You could either split the functionality into separate classes (e.g. creating UserControls like Ed has suggested), or think about using partial classes (where one class can be split among many files). I have found partial classes handy to group together related chunks of code, when the "main" class file is getting to large. Sometimes this is the first step in refactoring those chunks of code into separate classes and/or controls.

It's hard to make a concrete recommendation without seeing the code, but those are some of your options.


If you haven't already (you don't mention it) I would split out the various individual controls into UserControls. You can handle all of the events from within the UserControl class and only expose those events that the parent form must absolutely handle. These will likely be small in number and will drastically reduce the responsibilities of your main form.

For example, each tool button could live inside of a UserControl. The canvas control can maintain and instance of the tools control and so on. You can keep creating the composite controls where each upper layer becomes less complicated and most of the actual logic is handled below it.


I would suggest of using more OOP solution. Do not add UserControls, as you add more *complexity*. Let's try to maintain complexity you already have, but make things more clear, cause this is what really you're asking for, I believe.

DI like. In practise if you need to handle a lot of events for a lot of contorls, create ControlManagers, which accepts in ctor the control and subscribes to its events.

So for every control you will have it's own manager.

Advantages:

  1. Clear separated code in different classe, so easy recognizable in case of problems and my be more clear from architectural point of view.

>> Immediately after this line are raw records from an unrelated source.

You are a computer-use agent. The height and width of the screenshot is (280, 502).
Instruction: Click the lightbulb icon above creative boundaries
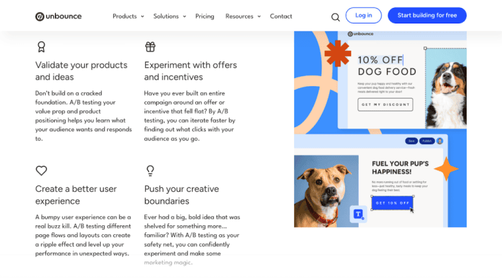pyautogui.click(x=150, y=171)
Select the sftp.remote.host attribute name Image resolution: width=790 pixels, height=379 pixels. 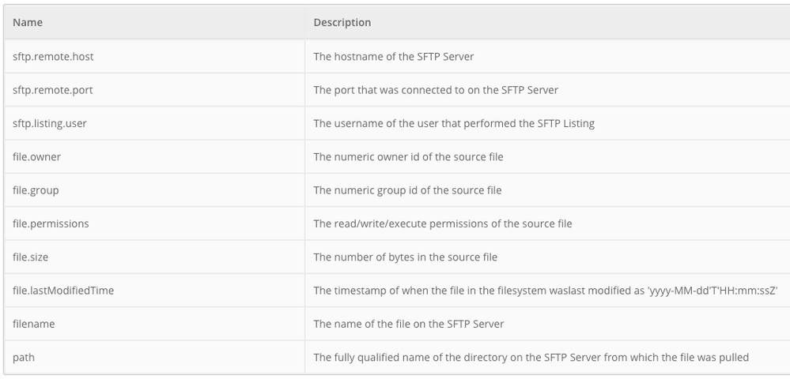pos(53,56)
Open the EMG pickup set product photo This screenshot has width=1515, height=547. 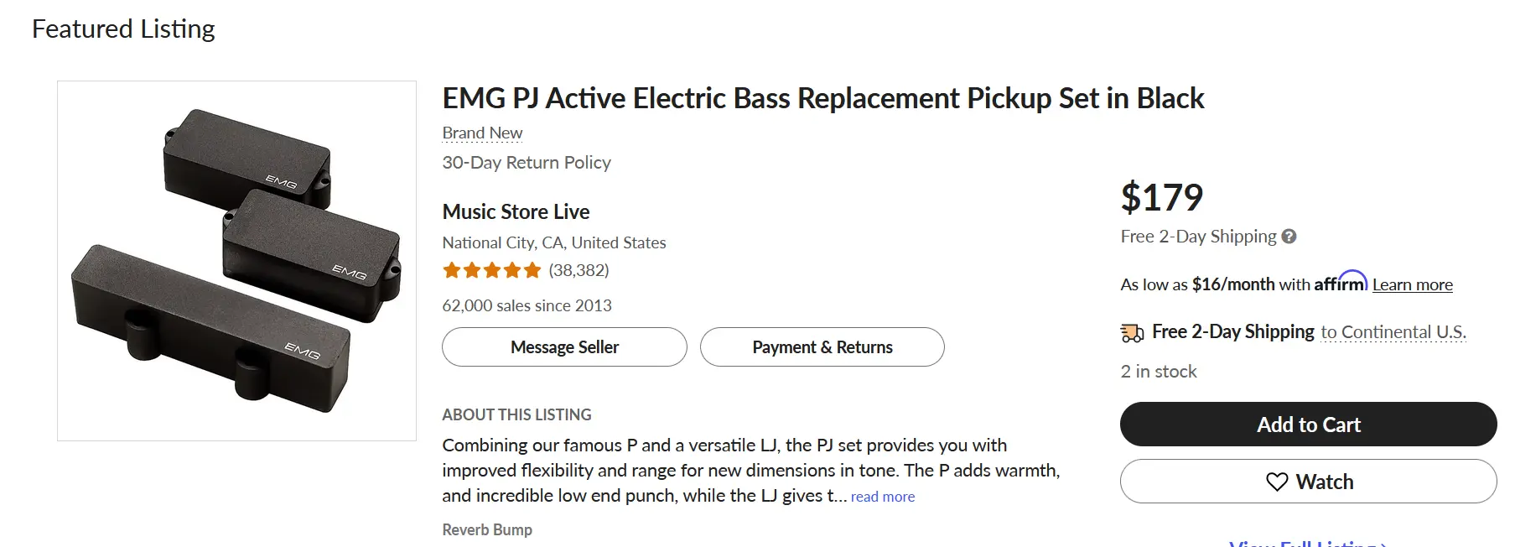coord(236,261)
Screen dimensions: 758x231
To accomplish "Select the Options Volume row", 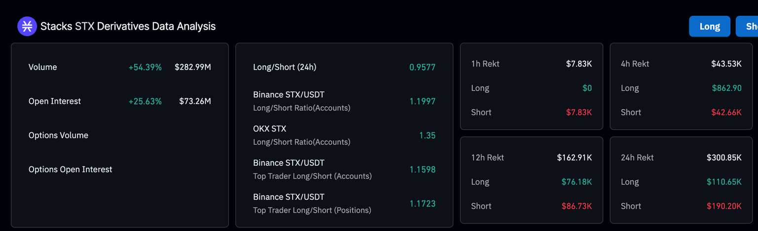I will [58, 135].
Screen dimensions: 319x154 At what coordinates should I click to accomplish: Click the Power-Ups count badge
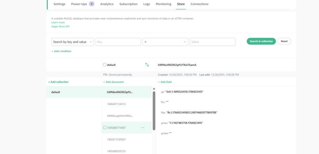click(92, 4)
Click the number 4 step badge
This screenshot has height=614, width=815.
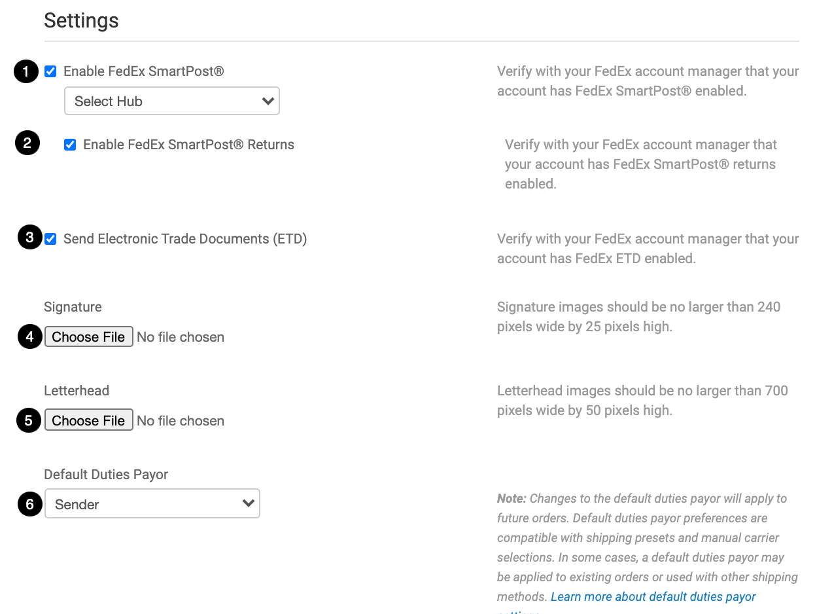pos(29,337)
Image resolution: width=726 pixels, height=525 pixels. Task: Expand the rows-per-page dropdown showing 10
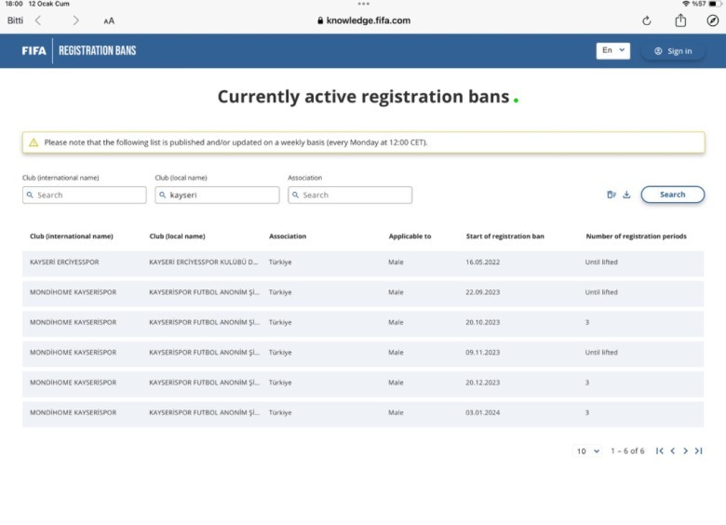pos(587,451)
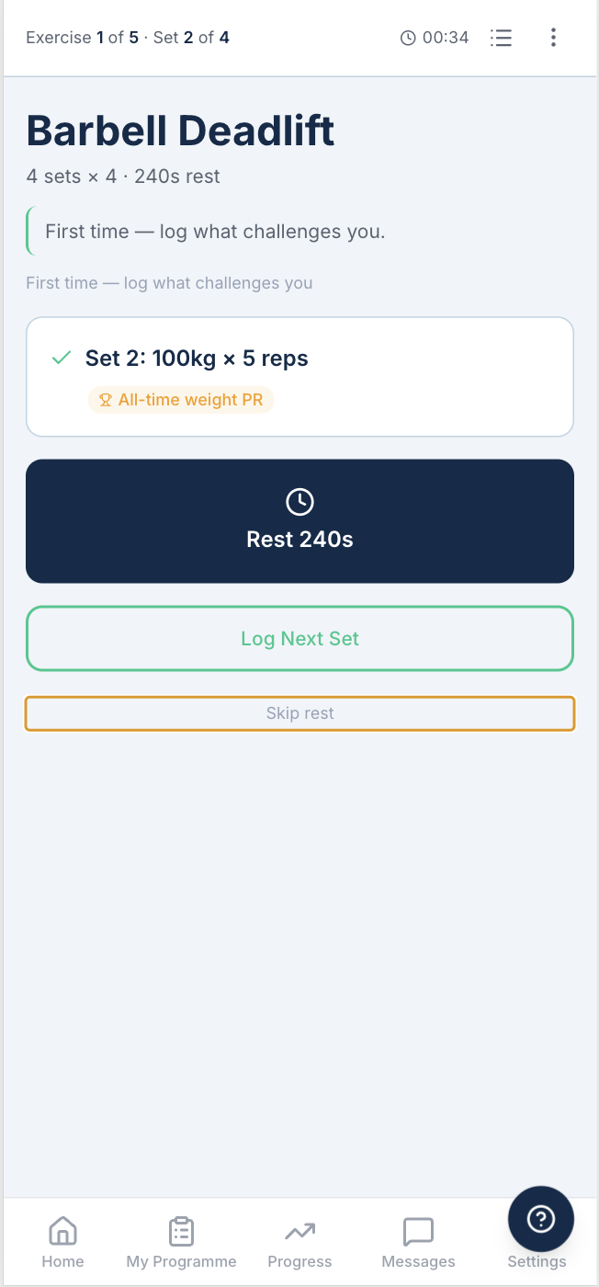Open the Settings tab in bottom navigation

[537, 1261]

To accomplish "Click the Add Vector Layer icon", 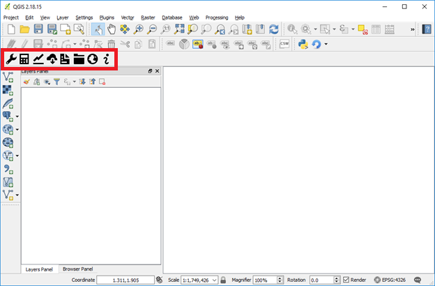I will click(8, 76).
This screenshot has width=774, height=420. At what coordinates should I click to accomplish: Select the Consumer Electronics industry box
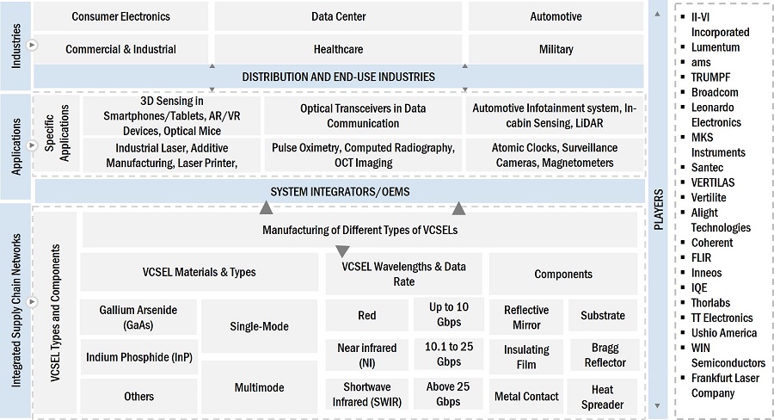coord(121,16)
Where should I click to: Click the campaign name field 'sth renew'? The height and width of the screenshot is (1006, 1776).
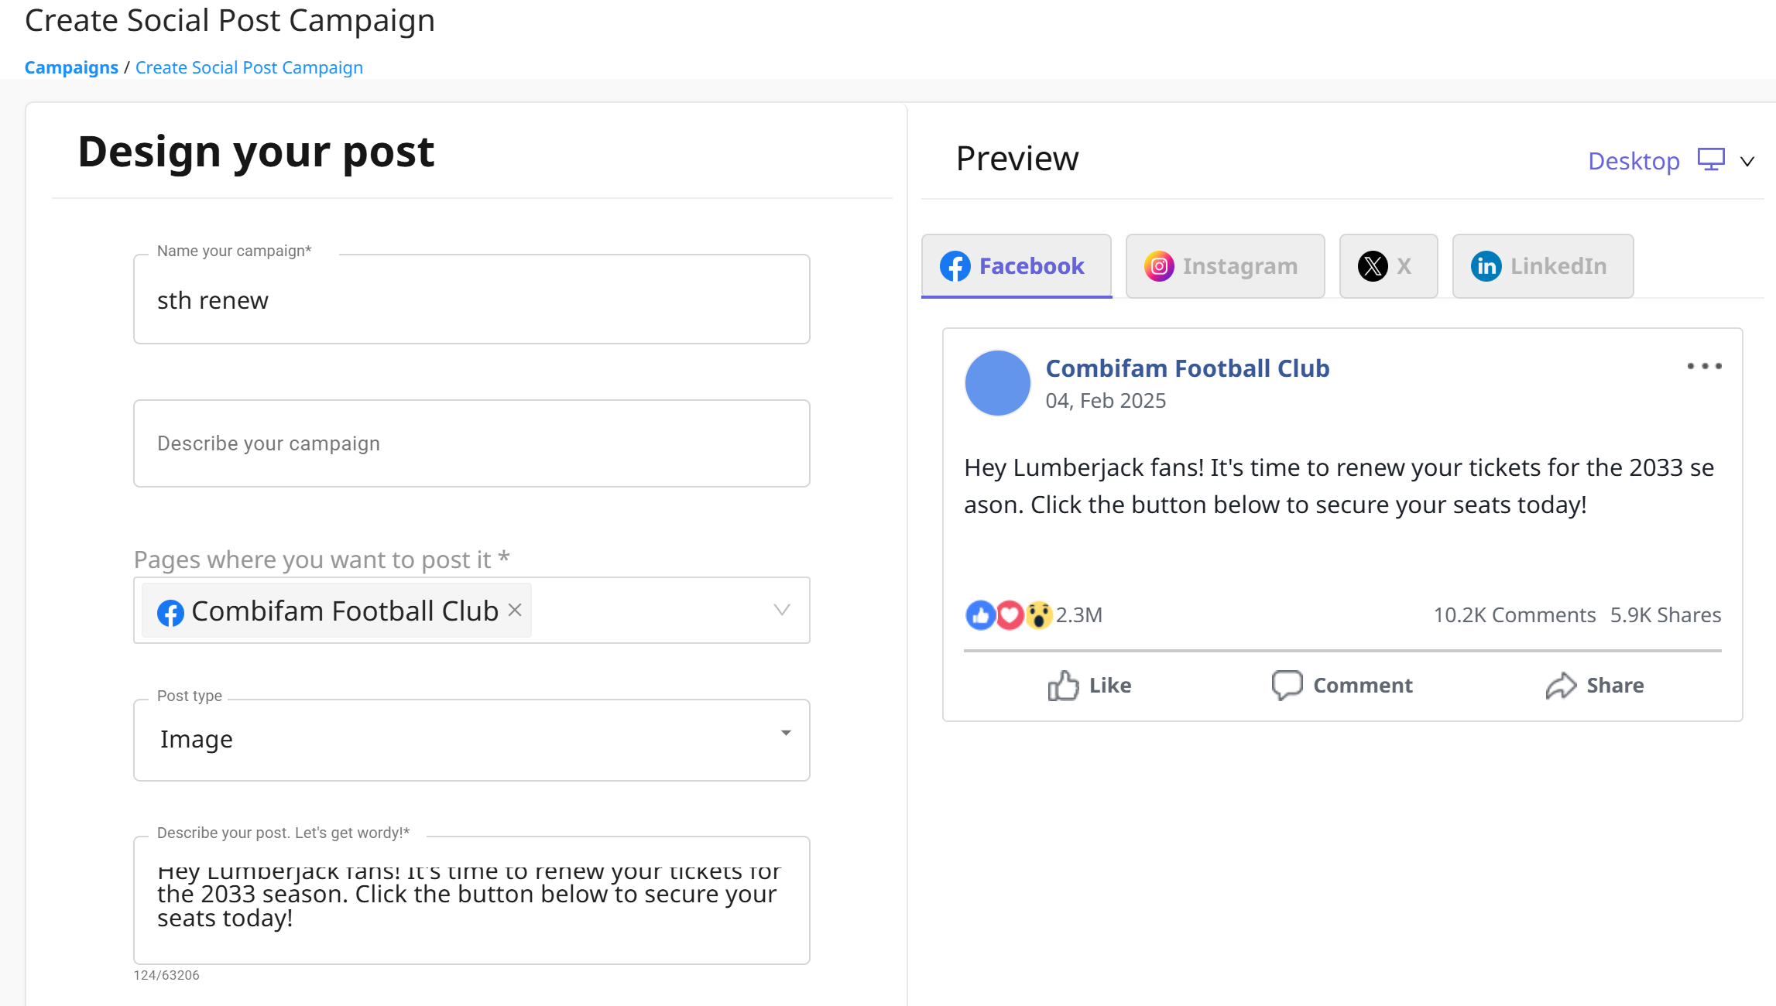click(x=471, y=299)
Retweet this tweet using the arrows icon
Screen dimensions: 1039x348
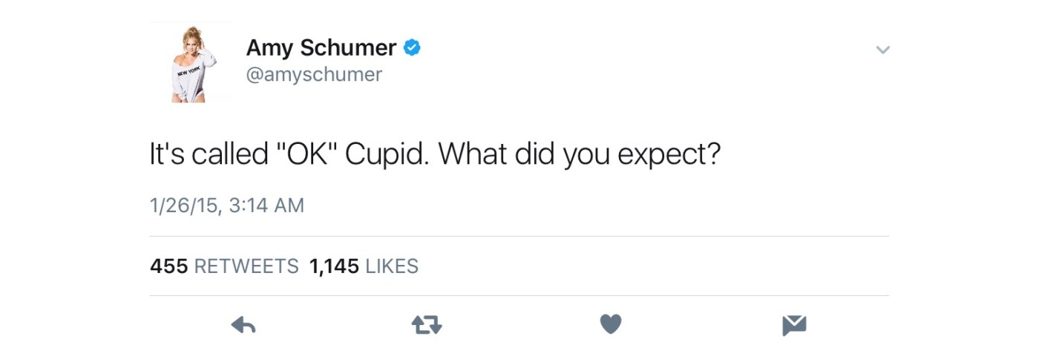tap(426, 324)
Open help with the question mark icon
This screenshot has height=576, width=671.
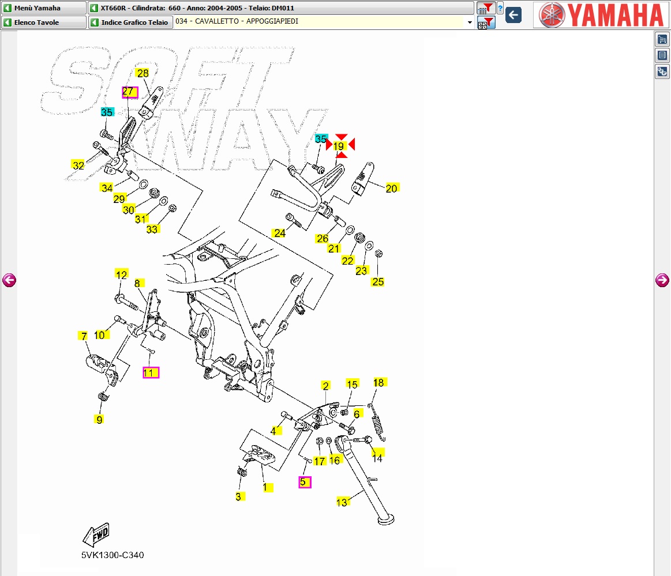tap(500, 8)

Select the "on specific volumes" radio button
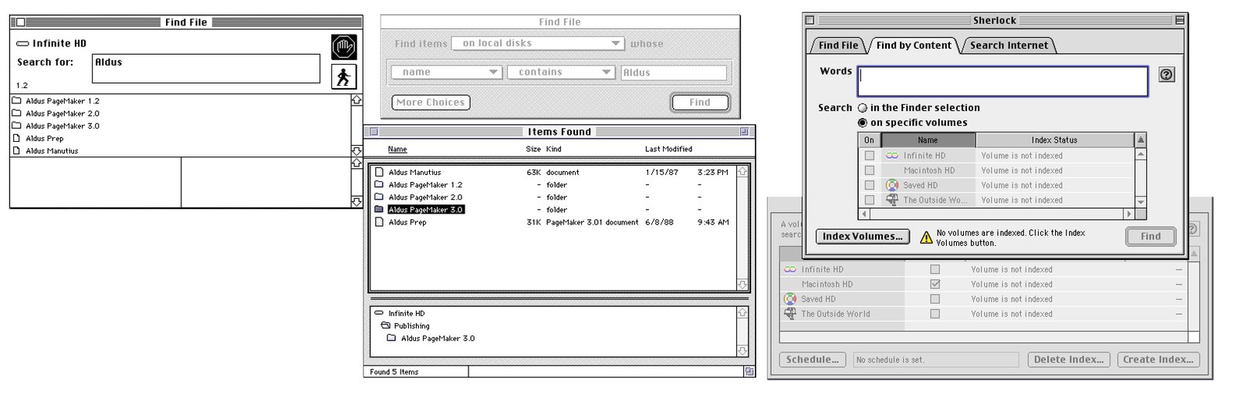tap(863, 123)
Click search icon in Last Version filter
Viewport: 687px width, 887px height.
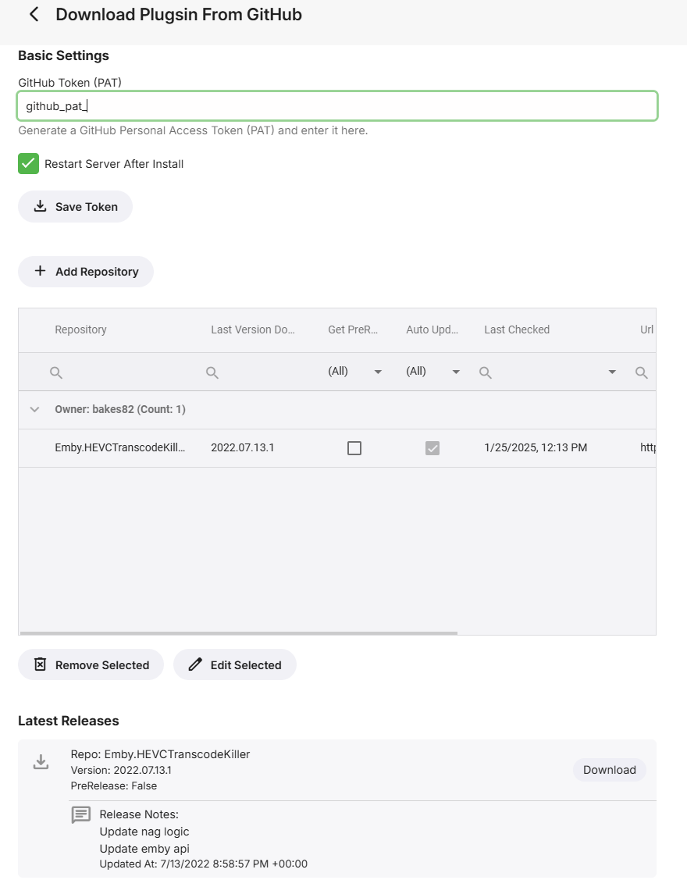click(212, 373)
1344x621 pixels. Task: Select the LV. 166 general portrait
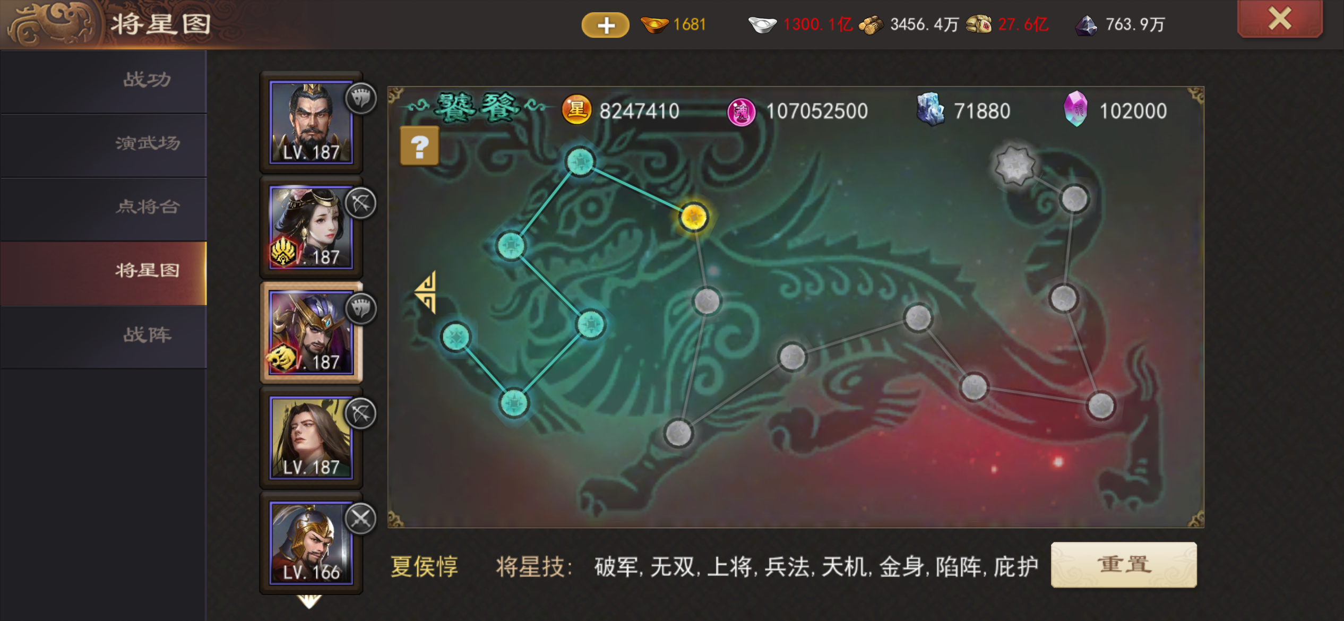click(312, 543)
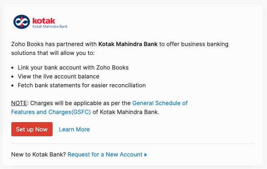Click the underlined NOTE label
Viewport: 267px width, 169px height.
coord(19,103)
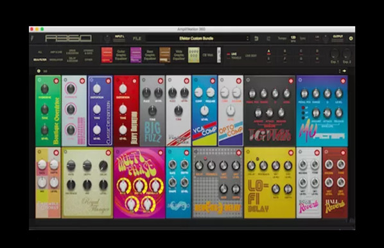Select the EQ & Filter category tab
The width and height of the screenshot is (384, 248).
[x=40, y=60]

  2. You don't break down your architecture with a lot ot delegated events between tons of controls and subcribers (one subscriber per control)

Sure you will need organise, by the way, the data flow between different classes. But it's by my experience, haven't to be a big problem.

EDIT

An example pseudocode:

UserControl1 mycontrol1; UserControl2 mycontrol2; 
public class MyControl1Manager  {
    public MyControl1ManagerFor1  (UserControl1 uc1) {
          //subscribe to events of uc
          // here all code to handle events
    }
     public MyControl1ManagerFor2  (UserControl2 uc2) {
          //subscribe to events of uc
          // here all code to handle events
    }
}

and somewhere in code:

   MyControl1ManagerFor1  controlManager1 = new MyControl1ManagerFor1  (mycontrol1);
   MyControl1ManagerFor2  controlManager2 = new MyControl1ManagerFor2  (mycontrol2);

Something like this.

Hope this helps.


Once I had a form that became really big. It showed the same information in many various ways. To reduce number of code in single file I used an approach similar to UserControls. All the GUI elements were placed on the form, but their initialization and handlers were maintained by helper classes. They were equivalents of UserControls, but without GUI interface. These classes were initialized in main form's constructor:

SideViewHelper sideView = new SideViewHelper(parentForm, gridControlMaster, gridControlDetail, buttonSubmit);

All the logic that handles the gridControl events, button events are handled inside the helper class.

After the initialization the main form (parentForm) may change state of many UI items by single call of ViewHelper's method.

These classes are created for this only form and are as lightweight as possible.